* _REQUIRED ACTION_
Only the lines holding "Bookmark" are wanted here; copy each from the listing.

• • •

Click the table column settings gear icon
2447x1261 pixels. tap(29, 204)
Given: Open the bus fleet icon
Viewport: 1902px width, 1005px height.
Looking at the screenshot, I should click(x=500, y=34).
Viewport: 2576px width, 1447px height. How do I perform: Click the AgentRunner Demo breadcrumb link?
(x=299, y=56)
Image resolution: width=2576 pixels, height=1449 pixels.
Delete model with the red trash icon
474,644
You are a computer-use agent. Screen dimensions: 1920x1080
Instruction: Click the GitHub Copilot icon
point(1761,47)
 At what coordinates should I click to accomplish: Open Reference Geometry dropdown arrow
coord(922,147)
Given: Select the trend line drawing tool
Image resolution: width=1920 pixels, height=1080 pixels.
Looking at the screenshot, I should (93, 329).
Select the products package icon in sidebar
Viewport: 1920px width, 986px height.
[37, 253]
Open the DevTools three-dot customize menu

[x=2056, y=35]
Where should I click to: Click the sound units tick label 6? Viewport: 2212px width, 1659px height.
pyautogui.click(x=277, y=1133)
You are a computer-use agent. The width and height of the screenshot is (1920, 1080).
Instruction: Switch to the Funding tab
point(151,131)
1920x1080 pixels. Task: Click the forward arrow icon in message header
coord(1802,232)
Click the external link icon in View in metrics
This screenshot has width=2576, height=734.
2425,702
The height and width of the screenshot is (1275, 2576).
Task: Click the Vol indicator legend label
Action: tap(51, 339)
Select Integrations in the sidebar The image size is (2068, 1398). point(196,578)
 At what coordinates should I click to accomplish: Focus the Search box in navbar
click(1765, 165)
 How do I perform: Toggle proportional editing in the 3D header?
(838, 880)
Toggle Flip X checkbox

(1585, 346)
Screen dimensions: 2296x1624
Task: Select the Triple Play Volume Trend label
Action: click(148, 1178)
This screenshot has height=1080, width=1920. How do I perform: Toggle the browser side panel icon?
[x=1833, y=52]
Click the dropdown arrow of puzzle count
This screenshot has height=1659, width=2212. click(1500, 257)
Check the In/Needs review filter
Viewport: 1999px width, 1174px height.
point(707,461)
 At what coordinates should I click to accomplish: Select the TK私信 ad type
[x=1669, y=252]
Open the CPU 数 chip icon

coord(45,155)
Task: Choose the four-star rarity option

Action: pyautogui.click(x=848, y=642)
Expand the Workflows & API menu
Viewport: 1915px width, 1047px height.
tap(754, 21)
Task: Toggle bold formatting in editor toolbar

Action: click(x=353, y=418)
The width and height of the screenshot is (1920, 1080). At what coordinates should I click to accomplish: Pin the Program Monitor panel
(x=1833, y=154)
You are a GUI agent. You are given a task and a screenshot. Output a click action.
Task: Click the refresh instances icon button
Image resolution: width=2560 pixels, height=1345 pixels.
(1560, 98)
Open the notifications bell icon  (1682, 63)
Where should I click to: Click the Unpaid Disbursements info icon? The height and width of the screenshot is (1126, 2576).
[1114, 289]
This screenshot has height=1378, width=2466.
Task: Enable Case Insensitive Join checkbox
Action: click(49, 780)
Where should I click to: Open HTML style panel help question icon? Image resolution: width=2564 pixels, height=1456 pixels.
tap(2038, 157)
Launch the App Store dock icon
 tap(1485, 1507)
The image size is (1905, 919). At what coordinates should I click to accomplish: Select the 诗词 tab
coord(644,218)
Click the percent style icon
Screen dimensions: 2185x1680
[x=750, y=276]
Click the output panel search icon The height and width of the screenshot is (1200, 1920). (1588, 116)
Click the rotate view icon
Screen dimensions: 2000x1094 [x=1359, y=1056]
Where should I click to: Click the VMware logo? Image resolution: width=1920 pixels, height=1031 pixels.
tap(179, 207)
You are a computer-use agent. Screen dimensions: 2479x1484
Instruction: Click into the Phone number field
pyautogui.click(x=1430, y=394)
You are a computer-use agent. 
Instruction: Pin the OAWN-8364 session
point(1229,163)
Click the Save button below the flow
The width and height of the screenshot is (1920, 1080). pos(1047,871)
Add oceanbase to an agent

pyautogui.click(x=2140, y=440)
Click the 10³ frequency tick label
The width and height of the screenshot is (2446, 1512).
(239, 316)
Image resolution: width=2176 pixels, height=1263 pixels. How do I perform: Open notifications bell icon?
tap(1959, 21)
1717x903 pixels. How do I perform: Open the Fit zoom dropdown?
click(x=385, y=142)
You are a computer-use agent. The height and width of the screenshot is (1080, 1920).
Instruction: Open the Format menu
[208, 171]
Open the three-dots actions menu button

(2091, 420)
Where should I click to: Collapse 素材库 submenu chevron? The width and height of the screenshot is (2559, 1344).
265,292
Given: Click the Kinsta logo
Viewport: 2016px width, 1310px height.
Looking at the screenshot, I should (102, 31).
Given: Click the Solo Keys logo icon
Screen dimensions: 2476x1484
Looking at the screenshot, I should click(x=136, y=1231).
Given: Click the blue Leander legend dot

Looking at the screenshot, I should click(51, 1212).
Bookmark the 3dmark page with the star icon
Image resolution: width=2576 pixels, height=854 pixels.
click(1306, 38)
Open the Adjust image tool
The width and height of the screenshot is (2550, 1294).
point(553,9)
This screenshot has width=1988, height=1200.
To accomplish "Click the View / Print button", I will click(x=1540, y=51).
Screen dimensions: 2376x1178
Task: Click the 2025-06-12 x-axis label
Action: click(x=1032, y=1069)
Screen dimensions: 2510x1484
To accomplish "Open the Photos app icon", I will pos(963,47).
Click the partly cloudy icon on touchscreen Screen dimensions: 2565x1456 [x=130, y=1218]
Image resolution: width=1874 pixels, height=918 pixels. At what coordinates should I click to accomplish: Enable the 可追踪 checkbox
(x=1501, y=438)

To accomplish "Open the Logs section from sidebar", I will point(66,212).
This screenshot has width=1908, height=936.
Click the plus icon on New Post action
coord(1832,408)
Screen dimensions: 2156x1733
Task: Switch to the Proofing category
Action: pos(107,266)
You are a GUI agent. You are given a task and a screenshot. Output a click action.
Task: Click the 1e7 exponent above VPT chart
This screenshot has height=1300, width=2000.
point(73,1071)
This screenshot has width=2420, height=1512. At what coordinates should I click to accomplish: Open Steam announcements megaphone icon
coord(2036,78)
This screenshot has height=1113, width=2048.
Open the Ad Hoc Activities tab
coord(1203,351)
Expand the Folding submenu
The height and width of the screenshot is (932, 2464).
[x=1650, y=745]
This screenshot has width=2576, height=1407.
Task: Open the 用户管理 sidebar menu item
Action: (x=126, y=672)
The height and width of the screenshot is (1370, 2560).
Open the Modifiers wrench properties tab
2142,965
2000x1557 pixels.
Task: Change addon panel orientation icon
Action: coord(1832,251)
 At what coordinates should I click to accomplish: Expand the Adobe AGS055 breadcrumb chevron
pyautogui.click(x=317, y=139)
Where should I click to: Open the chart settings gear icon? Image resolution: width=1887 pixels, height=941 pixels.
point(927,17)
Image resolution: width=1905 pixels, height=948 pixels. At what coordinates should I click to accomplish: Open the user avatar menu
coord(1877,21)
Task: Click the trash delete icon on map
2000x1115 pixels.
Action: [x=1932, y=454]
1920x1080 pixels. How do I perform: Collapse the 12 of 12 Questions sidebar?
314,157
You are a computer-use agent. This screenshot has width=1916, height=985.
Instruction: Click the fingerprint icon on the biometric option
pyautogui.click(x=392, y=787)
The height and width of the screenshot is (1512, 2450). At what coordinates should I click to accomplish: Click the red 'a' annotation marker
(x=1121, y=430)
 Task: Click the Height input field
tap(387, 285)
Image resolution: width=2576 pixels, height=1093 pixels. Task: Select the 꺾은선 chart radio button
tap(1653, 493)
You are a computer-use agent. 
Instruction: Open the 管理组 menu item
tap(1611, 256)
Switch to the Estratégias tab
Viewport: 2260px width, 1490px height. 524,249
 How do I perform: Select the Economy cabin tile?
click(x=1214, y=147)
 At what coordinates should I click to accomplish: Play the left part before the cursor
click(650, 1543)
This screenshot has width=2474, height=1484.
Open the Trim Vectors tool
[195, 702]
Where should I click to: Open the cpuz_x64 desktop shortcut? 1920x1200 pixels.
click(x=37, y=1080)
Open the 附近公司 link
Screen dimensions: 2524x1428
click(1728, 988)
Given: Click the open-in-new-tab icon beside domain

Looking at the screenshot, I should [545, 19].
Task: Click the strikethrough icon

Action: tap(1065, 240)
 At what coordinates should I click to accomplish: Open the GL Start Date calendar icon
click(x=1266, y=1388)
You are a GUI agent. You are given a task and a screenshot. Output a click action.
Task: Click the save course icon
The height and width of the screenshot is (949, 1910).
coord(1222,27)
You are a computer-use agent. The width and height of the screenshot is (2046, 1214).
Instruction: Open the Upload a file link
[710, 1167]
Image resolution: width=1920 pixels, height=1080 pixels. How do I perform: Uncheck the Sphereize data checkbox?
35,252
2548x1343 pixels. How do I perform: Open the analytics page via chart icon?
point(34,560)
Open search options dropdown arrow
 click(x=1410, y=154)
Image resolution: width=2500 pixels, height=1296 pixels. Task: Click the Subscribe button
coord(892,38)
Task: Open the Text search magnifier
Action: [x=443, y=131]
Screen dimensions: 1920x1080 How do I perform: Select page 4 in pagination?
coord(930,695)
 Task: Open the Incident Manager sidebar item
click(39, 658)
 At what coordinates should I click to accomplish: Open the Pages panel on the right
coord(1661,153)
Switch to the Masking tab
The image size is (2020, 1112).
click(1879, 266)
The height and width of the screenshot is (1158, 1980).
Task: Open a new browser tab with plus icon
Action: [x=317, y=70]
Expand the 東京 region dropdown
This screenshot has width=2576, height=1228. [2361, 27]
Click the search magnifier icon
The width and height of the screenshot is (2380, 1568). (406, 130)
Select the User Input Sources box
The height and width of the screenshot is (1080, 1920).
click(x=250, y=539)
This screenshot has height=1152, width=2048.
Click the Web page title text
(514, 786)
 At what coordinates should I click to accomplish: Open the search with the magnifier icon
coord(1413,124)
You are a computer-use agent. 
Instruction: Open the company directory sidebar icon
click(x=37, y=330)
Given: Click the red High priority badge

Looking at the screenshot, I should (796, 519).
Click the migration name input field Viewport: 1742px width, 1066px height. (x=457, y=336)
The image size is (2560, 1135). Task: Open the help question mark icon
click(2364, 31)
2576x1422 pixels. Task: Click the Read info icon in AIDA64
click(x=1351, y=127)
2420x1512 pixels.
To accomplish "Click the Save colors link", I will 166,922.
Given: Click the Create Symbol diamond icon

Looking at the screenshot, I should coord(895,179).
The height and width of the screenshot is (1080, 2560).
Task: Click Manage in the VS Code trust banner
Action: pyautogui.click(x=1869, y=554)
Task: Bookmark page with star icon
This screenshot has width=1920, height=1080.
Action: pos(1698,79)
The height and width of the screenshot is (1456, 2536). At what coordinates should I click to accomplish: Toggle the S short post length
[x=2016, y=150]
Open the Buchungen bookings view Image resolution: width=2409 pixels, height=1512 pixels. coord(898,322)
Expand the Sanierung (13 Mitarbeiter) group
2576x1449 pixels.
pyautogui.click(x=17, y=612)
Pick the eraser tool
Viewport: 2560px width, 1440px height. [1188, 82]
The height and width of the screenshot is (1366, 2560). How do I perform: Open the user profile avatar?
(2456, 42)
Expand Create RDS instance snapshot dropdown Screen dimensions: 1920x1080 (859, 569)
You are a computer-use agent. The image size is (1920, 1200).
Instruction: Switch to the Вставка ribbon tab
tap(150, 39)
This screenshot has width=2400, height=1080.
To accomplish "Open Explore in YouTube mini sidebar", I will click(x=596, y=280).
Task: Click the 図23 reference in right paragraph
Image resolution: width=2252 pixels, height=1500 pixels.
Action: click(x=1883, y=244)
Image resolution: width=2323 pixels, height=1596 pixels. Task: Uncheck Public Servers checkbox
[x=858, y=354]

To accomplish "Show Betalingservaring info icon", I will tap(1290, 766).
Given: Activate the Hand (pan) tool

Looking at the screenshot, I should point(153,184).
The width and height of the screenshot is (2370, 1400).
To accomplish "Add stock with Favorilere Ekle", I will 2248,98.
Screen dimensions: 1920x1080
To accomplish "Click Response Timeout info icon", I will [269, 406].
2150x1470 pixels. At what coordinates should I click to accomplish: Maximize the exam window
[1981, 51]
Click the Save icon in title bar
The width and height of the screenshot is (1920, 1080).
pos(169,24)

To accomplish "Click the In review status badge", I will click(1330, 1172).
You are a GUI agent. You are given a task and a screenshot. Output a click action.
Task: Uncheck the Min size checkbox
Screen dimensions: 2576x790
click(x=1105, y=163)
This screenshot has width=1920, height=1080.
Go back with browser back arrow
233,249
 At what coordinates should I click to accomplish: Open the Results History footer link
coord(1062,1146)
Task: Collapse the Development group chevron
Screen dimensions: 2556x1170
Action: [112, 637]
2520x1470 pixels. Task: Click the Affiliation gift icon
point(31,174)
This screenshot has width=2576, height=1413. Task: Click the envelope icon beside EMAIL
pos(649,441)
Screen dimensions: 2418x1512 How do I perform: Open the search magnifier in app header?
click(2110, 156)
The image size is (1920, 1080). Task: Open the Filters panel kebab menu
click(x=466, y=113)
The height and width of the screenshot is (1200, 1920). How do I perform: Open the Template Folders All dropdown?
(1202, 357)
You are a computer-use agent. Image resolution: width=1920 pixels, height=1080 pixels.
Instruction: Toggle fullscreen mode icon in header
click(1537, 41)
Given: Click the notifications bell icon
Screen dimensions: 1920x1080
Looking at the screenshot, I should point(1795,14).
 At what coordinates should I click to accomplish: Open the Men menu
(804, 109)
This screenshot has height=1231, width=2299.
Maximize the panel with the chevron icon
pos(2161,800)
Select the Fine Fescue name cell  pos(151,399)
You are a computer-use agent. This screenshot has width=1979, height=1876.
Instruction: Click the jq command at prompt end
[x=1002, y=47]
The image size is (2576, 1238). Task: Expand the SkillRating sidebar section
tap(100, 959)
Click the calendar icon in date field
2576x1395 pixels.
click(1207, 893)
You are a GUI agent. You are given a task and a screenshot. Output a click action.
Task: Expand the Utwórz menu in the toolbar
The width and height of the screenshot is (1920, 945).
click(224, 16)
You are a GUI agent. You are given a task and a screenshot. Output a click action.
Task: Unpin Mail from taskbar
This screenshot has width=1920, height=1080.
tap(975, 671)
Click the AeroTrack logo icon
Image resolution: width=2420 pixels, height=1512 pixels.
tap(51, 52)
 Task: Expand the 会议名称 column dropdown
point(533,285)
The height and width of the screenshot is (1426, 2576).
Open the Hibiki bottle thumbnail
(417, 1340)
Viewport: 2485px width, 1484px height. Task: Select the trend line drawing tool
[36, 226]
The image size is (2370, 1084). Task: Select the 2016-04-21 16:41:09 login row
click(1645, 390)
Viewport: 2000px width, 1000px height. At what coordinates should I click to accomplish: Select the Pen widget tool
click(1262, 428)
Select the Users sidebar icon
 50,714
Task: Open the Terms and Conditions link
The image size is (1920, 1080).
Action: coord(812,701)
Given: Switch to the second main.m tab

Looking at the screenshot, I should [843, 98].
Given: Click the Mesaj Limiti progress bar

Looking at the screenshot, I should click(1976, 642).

• • •

* _EXERCISE OUTPUT_
Bookmark the 3dmark page with the star icon
Task: Bookmark page with star icon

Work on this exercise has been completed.